The genera Arnebia and Lithospermum (Lithospermeae-Boraginaceae) comprise 25–30 and 50–60 species, respectively. Some of them are economically valuable, as their roots frequently contain a purple-red dye used in the cosmetic industry. Furthermore, dried roots of Arnebia euchroma, A. guttata, and Lithospermum erythrorhizon, which have been designated Lithospermi Radix, are used as traditional Korean herbal medicine. This study is the first report on the floral micromorphology and complete chloroplast (cp) genome sequences of A. guttata (including A. tibetana), A. euchroma, and L. erythrorhizon. We reveal great diversity in floral epidermal cell patterns, gynoecium, and structure of trichomes. The cp genomes were 149,361–150,465 bp in length, with conserved quadripartite structures. In total, 112 genes were identified, including 78 protein-coding regions, 30 tRNA genes, and four rRNA genes. Gene order, content, and orientation were highly conserved and were consistent with the general structure of angiosperm cp genomes. Comparison of the four cp genomes revealed locally divergent regions, mainly within intergenic spacer regions (atpH-atpI, petN-psbM, rbcL-psaI, ycf4-cemA, ndhF-rpl32, and ndhC-trnV-UAC). To facilitate species identification, we developed molecular markers psaA- ycf3 (PSY), trnI-CAU- ycf2 (TCY), and ndhC-trnV-UAC (NCTV) based on divergence hotspots. High-resolution phylogenetic analysis revealed clear clustering and a close relationship of Arnebia to its Lithospermum sister group, which was supported by strong bootstrap values and posterior probabilities. Overall, gynoecium characteristics and genetic distance of cp genomes suggest that A. tibetana, might be recognized as an independent species rather than a synonym of A. guttata. The present morphological and cp genomic results provide useful information for future studies, such as taxonomic, phylogenetic, and evolutionary analysis of Boraginaceae.
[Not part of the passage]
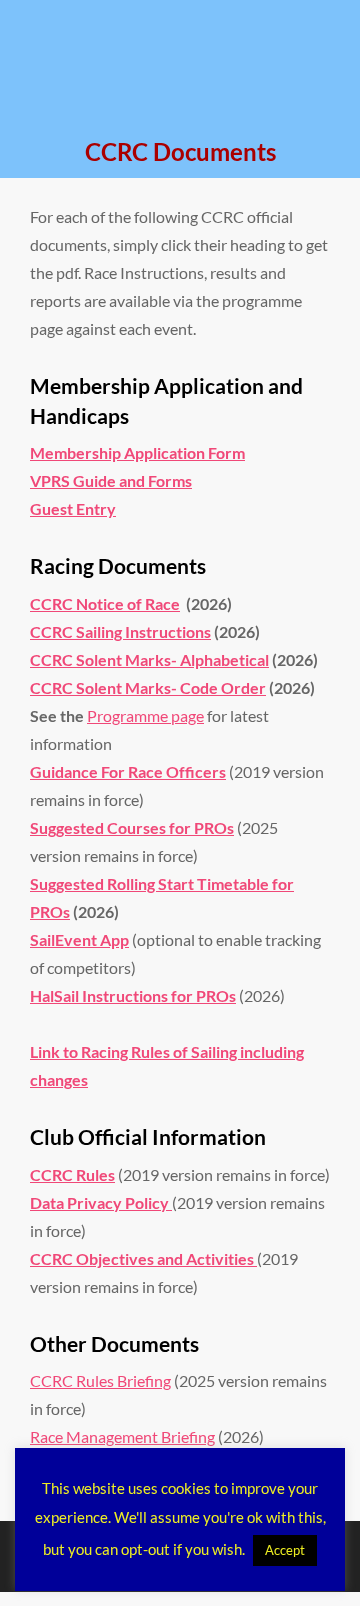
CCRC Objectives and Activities (143, 1258)
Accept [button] (285, 1550)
For detailed floral micromorphological observations, fully mature reproductive organs were examined using a stereo microscope (SZX16; Olympus, Tokyo, Japan). For scanning electron microscopic observations, the dried samples from voucher specimens were rehydrated overnight in a wetting agent (Agepon: distilled water, 1:200) (Agfa Gevaert, Leverkusen, Germany). The floral samples were dehydrated through a graded ethanol series (50%, 70%, 90%, 95%, and 100% ethanol) at room temperature for 1 h at each ethanol concentration. The dehydrated material was immersed in liquid CO₂ for critical-point drying (SPI-13200JE-AB; SPI Supplies, West Chester, PA, USA) and subsequent mounting on aluminum stubs using a double-sided adhesive conductive carbon disk (05073-BA; SPI Supplies). All samples were coated with gold using an ion-sputtering device (208HR; Cressington Scientific Instruments Ltd., Watford, UK) and were observed using a low-voltage field emission scanning electron microscope (JSM-7600F; JEOL, Tokyo, Japan) at an accelerating voltage of 5–10 kV and working distance of 8–10 mm.